[TASK ITEM]
What you give back must match the records below exactly, apart from the pictures, which are omitted.

(Dataset excerpts)
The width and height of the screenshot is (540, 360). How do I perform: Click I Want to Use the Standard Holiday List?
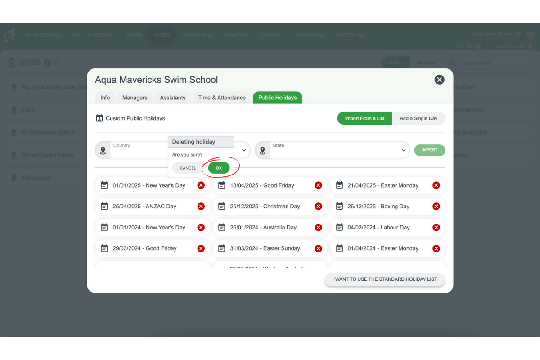coord(385,279)
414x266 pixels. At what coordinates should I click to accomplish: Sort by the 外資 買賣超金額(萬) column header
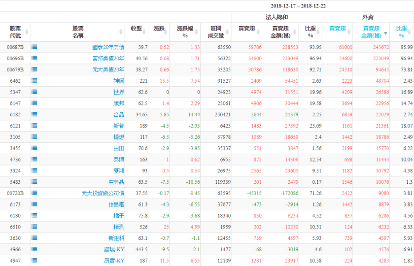click(372, 32)
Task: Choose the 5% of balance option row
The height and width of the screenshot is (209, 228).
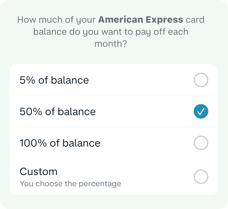Action: click(114, 80)
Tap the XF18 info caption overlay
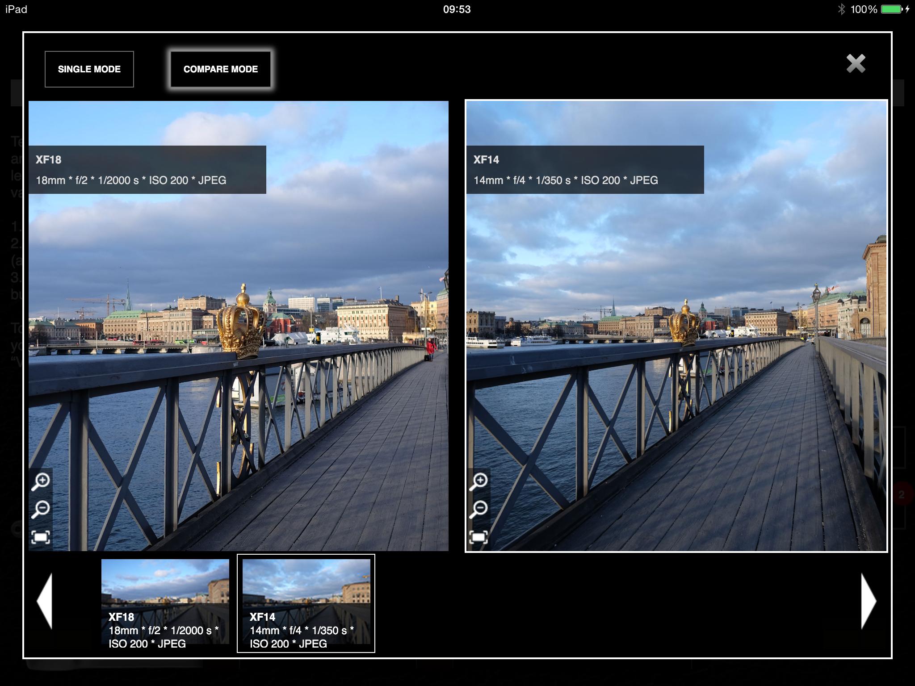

[WRITTEN ANSWER]
The width and height of the screenshot is (540, 360). How do I perform: Click I Want to Use the Standard Holiday List?
coord(385,279)
414x266 pixels. At what coordinates should I click to accomplish: Sort by the 外資 買賣超金額(萬) column header
click(372, 32)
Task: Choose the 5% of balance option row
The height and width of the screenshot is (209, 228).
Action: click(114, 80)
Tap the XF18 info caption overlay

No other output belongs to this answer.